Whether 'tis nobler in the CPU to suffer the slings and arrows of outraged users... oh, never mind. Back to the topic at hand which really is all about how you modify your SQL Server objects. Specifically, I'm going to talk about Views and Stored Procedures (a.k.a. sprocs). Tables are a completely different creature in regard to this topic.
It will come as no surprise to my readers that the first thing I'm going to tell you is to write a script to make the changes. Do NOT go to Enterprise Manager to make changes to a sproc! Just don't do it! It's a bad habit to get into, and once you've made the change and tested it in your development system (you DO test object changes in your development system before applying them to QA and production, don't you) then you'll need to make the same changes in your other systems and you never really know if you made exactly the same changes in each of the systems if you're doing it manually.

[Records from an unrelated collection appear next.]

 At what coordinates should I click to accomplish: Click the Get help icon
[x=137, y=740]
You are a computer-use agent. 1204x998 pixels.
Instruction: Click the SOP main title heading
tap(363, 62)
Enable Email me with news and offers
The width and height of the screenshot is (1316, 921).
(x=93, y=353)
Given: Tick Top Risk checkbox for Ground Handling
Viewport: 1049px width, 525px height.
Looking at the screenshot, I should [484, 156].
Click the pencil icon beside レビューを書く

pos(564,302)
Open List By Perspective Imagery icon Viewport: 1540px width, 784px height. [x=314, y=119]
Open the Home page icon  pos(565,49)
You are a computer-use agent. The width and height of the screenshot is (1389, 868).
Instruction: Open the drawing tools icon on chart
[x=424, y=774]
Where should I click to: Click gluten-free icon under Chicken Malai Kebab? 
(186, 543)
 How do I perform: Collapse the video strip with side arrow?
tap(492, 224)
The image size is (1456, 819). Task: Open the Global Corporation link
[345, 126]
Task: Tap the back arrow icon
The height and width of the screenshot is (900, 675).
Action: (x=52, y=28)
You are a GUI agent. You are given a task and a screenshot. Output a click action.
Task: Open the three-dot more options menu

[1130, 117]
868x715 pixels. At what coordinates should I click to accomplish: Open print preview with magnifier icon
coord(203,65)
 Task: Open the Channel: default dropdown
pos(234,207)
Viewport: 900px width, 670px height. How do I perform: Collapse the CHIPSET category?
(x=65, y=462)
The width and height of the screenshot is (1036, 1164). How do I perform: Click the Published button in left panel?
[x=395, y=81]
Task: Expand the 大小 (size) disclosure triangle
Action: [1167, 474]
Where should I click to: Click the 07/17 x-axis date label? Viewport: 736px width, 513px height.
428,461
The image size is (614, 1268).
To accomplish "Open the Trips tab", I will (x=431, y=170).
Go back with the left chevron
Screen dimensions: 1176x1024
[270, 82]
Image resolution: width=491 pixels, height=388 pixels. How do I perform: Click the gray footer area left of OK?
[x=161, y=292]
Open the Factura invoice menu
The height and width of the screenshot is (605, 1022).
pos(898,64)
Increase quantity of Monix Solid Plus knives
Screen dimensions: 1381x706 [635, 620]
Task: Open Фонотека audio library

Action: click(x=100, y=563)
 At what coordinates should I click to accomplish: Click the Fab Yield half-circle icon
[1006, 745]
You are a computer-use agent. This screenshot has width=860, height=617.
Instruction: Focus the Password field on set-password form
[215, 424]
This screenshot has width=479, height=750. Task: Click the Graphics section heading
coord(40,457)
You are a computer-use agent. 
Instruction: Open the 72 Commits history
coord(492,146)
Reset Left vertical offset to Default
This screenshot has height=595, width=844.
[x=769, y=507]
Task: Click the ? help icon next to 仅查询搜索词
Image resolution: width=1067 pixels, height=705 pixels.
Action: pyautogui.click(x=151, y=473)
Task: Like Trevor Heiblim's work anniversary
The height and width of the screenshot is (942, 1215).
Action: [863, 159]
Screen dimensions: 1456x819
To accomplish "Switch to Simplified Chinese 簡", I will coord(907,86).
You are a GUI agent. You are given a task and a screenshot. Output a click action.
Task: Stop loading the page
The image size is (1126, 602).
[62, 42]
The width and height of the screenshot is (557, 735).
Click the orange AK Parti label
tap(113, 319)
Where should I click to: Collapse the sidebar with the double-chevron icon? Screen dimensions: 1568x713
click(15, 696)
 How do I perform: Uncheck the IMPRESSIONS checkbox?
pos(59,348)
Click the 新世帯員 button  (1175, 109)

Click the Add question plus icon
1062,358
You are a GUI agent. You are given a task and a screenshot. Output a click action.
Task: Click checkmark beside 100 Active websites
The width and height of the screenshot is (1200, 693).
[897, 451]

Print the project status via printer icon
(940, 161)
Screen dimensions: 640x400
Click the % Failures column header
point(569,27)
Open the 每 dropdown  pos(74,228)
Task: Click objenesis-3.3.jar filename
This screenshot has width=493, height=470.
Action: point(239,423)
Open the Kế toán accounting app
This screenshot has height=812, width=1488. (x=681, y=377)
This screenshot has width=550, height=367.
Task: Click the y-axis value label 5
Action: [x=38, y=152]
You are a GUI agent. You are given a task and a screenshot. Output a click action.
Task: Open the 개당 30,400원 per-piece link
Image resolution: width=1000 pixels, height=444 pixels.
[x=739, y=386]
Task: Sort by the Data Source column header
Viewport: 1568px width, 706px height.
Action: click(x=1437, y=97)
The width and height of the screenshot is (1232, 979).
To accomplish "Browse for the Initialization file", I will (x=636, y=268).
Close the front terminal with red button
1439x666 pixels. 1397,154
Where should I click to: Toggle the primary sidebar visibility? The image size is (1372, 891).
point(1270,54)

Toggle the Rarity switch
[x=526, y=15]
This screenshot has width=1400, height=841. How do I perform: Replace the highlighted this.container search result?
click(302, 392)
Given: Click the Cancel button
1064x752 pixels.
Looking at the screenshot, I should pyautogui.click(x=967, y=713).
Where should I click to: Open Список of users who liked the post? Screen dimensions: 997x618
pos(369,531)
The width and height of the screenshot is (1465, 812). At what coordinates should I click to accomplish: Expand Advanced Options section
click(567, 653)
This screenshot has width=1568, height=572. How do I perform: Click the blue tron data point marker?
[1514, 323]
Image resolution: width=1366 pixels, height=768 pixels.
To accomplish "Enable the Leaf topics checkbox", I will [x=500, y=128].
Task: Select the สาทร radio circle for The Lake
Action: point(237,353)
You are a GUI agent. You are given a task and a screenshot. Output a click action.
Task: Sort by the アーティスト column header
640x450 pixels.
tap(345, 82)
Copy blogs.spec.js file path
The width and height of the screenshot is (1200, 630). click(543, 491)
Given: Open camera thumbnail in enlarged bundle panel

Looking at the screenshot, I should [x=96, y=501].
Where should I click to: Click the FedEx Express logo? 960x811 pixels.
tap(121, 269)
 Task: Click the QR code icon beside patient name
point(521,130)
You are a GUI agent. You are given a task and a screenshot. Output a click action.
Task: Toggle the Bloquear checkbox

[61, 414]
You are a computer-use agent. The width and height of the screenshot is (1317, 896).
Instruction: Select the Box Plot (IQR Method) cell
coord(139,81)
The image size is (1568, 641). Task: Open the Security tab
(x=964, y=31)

OK, so I've convinced you to write a script to make your changes. Great. Now back to the original topic... do you ALTER your sproc/view or do you DROP it and then CREATE it with the new definition? I prefer to DROP/CREATE, and here are a few reasons why:
- I do a check for existence before I drop, and can therefore use the same script in a brand new database as I did in my development database.
- SQL Server does not keep any stats on when an object was last updated or altered, but it does keep the date it was created. So if I ever care, it's there.
- It just feels cleaner to me. I like the idea that I can grab the latest version, run it, and BAM! we're ready to go.
One drawback to this is that you have to reassign all the permissions for this procedure. With ALTER, the permissions remain intact. But this has not really been an issue for me because I save the GRANT statements as part of my script anyway (hey, what do you think the GO statement is for?)